The net reaction in a voltaic cell with Eºcell= +.726V

One way is to write the two half reactions.
Fe^+3 + 3e ==> Fe(s)
Zn(s) ==> Zn^+ + 2e
======================
The first reaction was multiplied by 2 and the second by 3 for a total of 6 electrons.

So you just multiply by the coefficients of the 2 half reactions?

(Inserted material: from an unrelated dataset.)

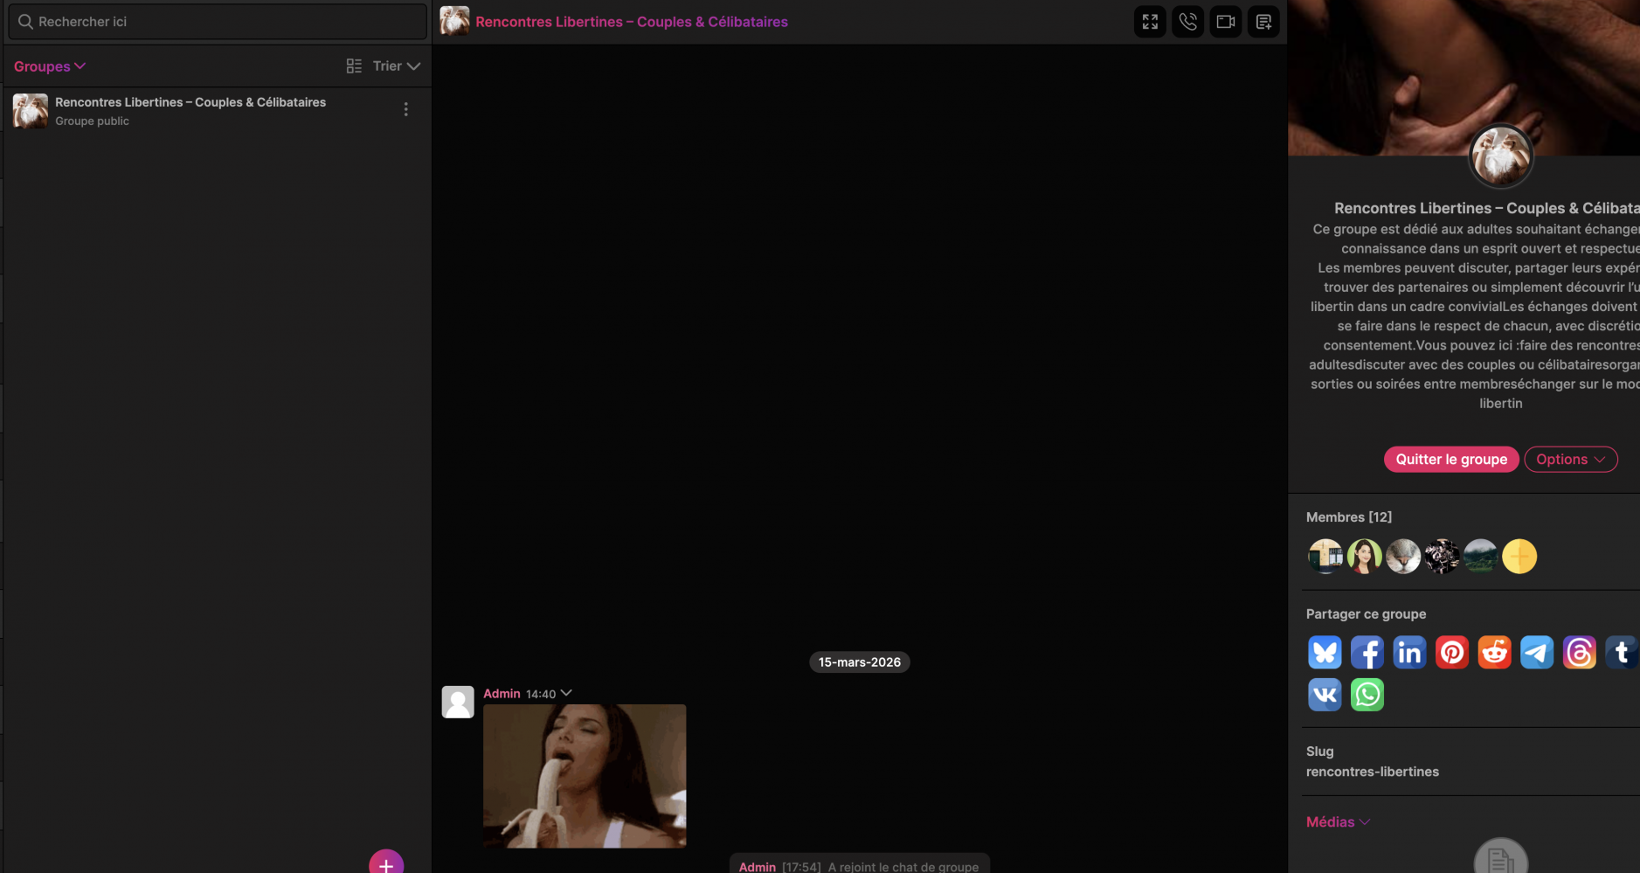Toggle the list layout view icon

then let's say if you had:
Cu^2+ + Zn ==> Cu + Zn^2+

this would give you 1 electron?

or if you had
Mg + 2AgNO3 ==> 2Ag + Mg(NO3)2

this would give you 2 electrons? because one of the reactions is multplied by 2 and the other by 1?

this would give you

Yes and no. It's ther total number of electrons in the reactions. For the reaction in question, you had a total of 6e gained for Fe (after multiplying by 2) and a total of 6e lost by Zn after multiplying by 3. To complete this perhaps I should have just added the two equations together to show you. Here they are again.
2*(Fe^+3 + 3e ==> Fe(s))
3*(Zn(s) ==> Zn^+2 + 2e)
============================
Now multiply and add to get this.
2Fe^+3 + 6e + 3Zn(s) ==> 2Fe(s) + 3Zn^+2 + 6e
Then the electrons cancel and we never see them again but that is the total number of electrons. You have 6e on one side and 6e on the other.
For the Cu and Zn example you gave, your conclusion is wrong because it isn't the coefficient that you use. It's the total number of electrons. The Cu(II) gains 2e and the Zn loses 2e so the total number of electrons is 2.
Cu^2+ + Zn ==> Cu + Zn^2+
The Mg/AgNO3 example you gave is correct. The total is 2 electrons.

Thank you so much! I understand now!